▸ **PROBLEM DESCRIPTION**:
Could you find every line in the entries below that holds the word "toolbar" and copy it?

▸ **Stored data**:

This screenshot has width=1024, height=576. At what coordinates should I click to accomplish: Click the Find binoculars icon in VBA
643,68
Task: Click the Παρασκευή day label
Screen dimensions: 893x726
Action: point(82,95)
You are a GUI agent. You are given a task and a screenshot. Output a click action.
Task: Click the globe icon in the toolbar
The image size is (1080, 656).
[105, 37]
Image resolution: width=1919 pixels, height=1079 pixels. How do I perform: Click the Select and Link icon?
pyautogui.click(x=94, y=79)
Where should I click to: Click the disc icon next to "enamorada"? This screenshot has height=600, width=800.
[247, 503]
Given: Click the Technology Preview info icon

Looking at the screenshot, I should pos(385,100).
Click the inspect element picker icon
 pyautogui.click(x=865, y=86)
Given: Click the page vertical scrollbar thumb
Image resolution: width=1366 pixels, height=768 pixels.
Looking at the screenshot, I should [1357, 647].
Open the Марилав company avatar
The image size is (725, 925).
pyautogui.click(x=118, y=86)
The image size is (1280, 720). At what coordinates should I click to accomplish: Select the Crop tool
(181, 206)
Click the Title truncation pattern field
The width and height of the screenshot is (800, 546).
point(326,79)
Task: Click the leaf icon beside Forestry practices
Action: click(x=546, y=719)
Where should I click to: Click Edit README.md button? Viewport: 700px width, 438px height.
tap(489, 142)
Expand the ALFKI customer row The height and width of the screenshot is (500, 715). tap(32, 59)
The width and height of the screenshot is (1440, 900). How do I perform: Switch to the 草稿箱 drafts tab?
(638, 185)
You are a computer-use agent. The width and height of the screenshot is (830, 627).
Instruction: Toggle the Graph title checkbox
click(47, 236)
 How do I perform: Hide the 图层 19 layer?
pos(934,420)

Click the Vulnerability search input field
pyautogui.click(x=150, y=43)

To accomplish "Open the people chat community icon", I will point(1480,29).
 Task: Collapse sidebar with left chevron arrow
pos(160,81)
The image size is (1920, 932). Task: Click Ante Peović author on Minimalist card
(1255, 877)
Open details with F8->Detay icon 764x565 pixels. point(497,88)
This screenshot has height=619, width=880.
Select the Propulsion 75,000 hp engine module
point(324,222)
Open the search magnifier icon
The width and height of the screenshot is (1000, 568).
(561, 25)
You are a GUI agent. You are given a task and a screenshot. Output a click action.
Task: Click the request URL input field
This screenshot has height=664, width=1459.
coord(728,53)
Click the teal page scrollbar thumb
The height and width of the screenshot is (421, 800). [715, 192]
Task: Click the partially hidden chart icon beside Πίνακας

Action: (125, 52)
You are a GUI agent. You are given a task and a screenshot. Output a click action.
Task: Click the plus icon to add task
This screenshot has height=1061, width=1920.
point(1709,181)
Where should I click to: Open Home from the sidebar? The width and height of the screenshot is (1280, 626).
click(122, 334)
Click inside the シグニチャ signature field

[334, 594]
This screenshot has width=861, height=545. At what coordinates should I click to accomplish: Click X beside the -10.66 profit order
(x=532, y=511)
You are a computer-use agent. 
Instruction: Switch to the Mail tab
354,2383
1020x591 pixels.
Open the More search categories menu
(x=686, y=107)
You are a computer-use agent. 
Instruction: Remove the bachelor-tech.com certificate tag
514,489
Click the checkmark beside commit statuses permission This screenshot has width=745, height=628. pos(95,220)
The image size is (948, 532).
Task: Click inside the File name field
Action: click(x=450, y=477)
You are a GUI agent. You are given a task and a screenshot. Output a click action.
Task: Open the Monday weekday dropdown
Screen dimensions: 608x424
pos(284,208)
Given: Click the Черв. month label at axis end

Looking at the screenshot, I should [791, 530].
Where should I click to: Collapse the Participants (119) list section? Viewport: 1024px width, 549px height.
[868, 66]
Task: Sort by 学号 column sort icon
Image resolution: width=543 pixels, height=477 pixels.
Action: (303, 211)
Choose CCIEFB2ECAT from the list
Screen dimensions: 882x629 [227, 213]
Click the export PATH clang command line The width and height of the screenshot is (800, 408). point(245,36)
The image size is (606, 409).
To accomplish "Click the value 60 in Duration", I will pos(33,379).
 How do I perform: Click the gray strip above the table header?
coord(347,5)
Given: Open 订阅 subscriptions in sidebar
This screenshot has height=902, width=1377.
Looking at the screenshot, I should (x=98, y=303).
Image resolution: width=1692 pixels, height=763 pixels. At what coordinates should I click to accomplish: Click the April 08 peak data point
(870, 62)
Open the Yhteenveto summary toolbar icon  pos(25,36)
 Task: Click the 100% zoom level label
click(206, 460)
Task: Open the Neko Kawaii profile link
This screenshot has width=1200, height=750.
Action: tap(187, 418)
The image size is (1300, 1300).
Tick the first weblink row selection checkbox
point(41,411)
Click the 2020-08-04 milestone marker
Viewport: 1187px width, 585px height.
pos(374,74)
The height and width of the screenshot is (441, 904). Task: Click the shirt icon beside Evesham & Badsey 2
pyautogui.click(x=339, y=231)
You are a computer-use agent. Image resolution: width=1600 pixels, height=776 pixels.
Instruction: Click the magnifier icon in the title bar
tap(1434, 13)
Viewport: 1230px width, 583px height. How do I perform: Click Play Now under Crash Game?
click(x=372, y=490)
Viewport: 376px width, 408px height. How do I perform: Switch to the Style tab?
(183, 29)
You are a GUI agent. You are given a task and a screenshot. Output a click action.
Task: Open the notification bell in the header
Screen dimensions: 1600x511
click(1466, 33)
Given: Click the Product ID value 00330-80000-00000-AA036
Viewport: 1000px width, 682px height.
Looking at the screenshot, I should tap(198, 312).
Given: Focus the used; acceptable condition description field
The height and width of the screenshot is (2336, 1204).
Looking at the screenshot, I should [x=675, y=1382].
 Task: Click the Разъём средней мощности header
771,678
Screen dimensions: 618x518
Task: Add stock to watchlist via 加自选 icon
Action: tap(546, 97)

▸ **WRITTEN SOLUTION**:
Task: Click the globe icon in the toolbar
Open the Yhteenveto summary toolbar icon  pos(25,36)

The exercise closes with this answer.